The answer is a single figure: how many lines below contain the word "computer".

= = =

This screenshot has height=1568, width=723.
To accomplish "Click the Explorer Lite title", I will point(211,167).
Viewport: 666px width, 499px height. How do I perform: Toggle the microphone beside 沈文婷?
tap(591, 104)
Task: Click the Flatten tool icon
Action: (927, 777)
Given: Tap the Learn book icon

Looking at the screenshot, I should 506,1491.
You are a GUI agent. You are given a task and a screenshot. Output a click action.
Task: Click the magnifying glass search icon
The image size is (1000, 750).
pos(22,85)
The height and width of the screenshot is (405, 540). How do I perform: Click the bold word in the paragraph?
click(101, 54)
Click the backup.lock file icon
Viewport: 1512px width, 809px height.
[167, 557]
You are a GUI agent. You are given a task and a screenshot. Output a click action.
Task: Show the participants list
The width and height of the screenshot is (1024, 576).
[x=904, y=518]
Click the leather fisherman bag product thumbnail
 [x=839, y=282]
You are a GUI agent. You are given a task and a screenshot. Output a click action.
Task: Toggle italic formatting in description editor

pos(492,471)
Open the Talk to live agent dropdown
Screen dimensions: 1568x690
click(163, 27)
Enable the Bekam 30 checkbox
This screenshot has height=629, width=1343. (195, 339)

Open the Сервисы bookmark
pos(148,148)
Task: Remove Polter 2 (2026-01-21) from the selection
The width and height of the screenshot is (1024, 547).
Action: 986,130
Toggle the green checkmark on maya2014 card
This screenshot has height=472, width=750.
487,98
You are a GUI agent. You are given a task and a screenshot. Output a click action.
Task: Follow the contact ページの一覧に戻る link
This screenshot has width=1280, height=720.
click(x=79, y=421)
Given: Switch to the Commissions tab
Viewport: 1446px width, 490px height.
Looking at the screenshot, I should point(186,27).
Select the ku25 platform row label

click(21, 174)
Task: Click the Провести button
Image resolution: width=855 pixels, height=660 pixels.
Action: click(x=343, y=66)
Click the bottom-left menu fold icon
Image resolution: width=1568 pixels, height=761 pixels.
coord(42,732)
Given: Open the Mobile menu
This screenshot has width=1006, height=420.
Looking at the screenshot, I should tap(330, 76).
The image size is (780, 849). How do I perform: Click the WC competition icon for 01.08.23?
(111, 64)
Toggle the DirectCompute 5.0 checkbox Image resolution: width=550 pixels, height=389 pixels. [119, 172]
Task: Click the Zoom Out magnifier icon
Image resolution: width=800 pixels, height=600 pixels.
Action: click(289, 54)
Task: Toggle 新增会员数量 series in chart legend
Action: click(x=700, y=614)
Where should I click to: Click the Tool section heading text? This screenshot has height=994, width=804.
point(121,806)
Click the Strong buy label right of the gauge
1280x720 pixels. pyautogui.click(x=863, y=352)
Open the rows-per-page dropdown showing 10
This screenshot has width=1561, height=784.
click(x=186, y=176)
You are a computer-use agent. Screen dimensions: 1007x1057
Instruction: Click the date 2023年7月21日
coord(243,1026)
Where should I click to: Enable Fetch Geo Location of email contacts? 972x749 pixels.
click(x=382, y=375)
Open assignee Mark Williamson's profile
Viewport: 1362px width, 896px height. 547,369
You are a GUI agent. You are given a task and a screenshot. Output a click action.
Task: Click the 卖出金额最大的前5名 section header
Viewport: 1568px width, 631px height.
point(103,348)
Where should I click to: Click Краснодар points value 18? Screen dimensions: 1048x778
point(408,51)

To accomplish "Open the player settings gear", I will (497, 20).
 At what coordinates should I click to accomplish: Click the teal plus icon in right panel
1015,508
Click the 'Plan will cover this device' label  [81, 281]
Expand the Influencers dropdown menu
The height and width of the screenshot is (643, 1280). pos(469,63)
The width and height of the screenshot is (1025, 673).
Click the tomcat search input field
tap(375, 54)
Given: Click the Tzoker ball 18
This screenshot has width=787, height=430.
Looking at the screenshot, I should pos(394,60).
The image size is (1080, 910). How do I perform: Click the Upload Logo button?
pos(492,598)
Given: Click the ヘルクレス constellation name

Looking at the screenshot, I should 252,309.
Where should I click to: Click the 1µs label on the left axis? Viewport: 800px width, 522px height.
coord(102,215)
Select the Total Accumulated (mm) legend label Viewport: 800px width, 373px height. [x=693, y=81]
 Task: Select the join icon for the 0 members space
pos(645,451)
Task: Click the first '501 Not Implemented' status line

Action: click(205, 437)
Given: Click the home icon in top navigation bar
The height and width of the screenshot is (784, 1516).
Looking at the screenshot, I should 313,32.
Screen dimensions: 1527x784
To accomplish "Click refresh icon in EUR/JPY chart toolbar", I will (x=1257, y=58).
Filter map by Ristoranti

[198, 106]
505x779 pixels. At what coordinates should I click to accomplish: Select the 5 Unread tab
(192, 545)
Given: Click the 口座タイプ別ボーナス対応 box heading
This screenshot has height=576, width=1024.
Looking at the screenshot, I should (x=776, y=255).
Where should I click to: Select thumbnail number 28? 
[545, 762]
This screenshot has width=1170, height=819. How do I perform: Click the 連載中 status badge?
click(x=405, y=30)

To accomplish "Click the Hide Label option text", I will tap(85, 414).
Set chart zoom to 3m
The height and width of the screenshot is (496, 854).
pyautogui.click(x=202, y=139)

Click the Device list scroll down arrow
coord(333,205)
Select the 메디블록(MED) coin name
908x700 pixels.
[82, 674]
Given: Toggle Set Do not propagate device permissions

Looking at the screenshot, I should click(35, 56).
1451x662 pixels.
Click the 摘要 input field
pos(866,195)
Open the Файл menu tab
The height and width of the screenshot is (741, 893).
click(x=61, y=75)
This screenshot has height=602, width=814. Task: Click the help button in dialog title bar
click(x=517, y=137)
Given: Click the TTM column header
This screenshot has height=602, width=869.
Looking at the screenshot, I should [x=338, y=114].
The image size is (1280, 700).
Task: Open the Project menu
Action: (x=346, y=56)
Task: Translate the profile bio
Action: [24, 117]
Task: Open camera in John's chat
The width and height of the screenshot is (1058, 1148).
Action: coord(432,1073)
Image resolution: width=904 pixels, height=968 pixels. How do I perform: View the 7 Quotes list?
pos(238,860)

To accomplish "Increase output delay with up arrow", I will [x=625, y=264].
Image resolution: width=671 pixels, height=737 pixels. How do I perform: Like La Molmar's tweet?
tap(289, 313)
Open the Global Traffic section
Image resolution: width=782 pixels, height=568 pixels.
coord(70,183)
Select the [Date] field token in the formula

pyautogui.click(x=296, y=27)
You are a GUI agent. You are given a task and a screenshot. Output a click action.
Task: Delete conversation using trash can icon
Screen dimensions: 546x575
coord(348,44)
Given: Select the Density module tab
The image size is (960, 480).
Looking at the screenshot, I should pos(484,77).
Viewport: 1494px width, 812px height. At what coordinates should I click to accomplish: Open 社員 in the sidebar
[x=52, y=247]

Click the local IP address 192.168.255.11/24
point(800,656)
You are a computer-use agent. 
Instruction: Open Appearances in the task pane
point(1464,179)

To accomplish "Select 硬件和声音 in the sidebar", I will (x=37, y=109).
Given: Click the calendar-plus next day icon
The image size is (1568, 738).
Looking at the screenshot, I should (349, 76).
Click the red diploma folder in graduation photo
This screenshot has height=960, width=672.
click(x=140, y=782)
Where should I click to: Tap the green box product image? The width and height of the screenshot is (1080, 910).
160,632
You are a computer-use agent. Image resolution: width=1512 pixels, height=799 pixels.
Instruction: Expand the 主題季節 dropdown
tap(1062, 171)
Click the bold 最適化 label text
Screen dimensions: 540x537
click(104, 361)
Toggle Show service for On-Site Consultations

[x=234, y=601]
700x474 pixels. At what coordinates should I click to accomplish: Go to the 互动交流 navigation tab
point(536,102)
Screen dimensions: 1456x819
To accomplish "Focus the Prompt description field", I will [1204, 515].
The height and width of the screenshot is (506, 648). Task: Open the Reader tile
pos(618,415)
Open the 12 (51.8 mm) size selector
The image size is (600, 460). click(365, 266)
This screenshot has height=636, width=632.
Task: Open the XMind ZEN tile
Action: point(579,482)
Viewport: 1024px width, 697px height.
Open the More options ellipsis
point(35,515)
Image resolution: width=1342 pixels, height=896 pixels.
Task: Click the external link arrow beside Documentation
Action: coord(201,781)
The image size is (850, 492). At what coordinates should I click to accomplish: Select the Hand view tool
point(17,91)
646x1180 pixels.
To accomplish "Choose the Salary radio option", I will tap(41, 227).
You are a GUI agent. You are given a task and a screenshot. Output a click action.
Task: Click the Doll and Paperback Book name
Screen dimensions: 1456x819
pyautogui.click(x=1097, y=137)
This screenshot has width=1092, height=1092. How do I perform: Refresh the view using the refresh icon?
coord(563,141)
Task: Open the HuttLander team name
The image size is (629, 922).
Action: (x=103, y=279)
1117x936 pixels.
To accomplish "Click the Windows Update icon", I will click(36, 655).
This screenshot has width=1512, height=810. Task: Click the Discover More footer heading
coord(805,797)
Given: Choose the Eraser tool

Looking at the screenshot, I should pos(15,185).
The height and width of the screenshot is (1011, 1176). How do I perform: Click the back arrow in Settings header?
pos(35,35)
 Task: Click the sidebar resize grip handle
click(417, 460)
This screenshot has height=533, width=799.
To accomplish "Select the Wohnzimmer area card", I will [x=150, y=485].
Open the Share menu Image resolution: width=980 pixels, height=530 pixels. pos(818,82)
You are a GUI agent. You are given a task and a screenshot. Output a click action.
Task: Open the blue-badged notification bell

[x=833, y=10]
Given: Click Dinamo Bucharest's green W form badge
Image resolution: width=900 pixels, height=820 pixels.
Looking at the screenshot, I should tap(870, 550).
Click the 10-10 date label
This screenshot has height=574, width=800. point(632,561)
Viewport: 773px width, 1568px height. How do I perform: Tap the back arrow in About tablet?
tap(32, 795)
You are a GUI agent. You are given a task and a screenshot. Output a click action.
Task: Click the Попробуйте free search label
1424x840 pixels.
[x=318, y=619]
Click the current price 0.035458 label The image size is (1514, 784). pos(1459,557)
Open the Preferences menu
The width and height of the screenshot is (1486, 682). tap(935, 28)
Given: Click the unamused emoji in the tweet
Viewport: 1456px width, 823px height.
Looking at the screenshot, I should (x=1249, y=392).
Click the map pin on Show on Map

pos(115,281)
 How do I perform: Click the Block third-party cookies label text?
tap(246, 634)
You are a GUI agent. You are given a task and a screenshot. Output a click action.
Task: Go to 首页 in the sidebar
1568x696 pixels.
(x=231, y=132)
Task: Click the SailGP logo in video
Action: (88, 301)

= = =

RESPONSE TO THIS EXERCISE:
3